╭─ Task material

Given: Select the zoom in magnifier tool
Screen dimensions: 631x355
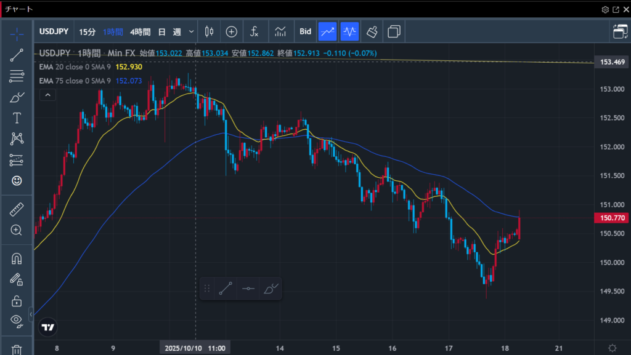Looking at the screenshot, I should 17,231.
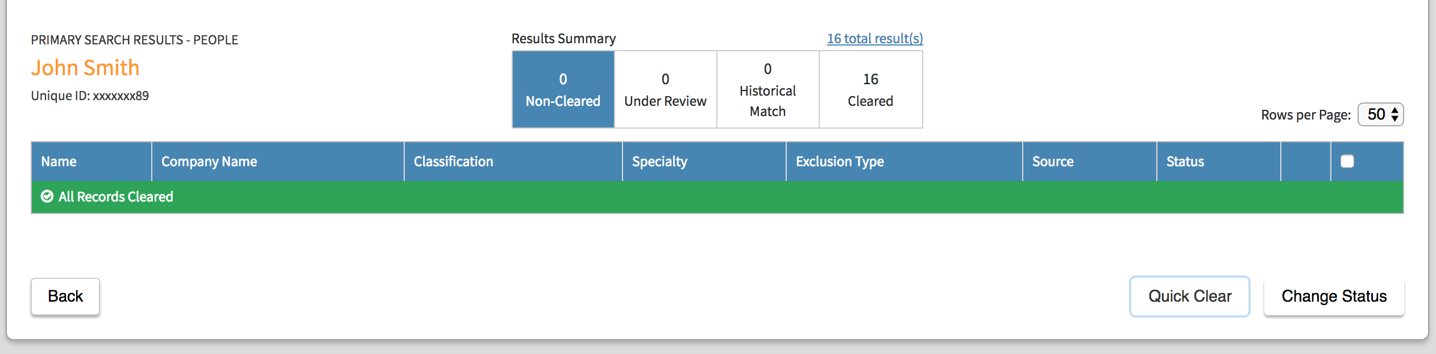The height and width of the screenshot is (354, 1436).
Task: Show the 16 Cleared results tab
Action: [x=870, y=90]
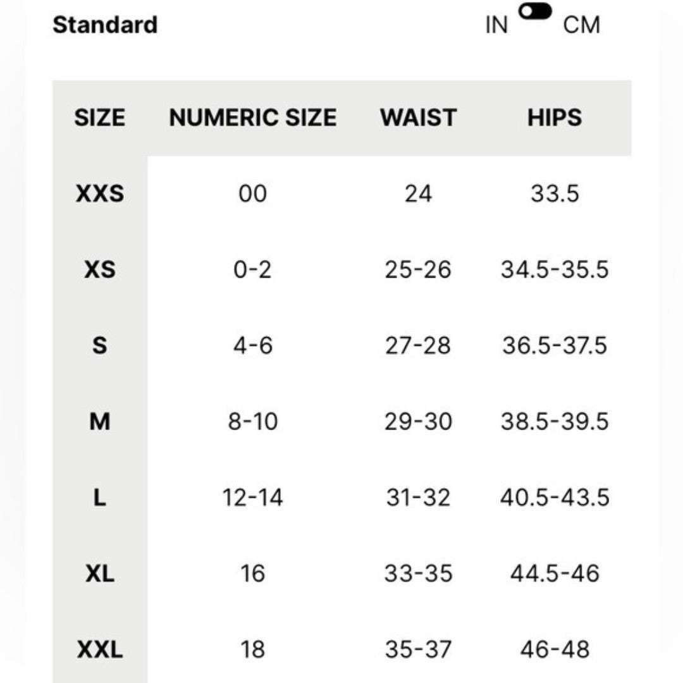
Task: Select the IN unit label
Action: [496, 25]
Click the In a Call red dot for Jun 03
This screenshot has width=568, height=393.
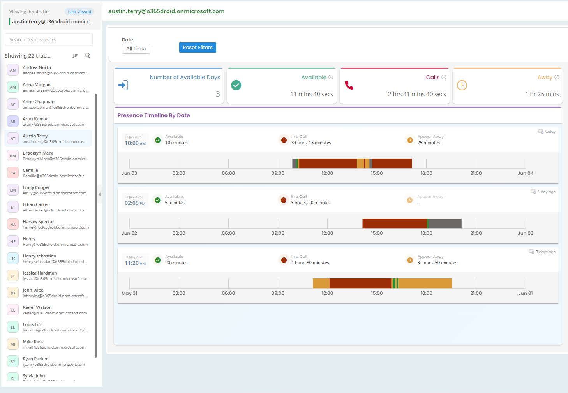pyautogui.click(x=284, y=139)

╰─

Objective. Copy the lines above word for word, omitting the pictures.

Exercise solution.
Given: Select the zoom in magnifier tool
Screen dimensions: 631x355
Looking at the screenshot, I should 17,231.
The height and width of the screenshot is (354, 1436).
Task: Show the 16 Cleared results tab
Action: [x=870, y=90]
Task: Select the IN unit label
Action: [496, 25]
Click the In a Call red dot for Jun 03
This screenshot has width=568, height=393.
pyautogui.click(x=284, y=139)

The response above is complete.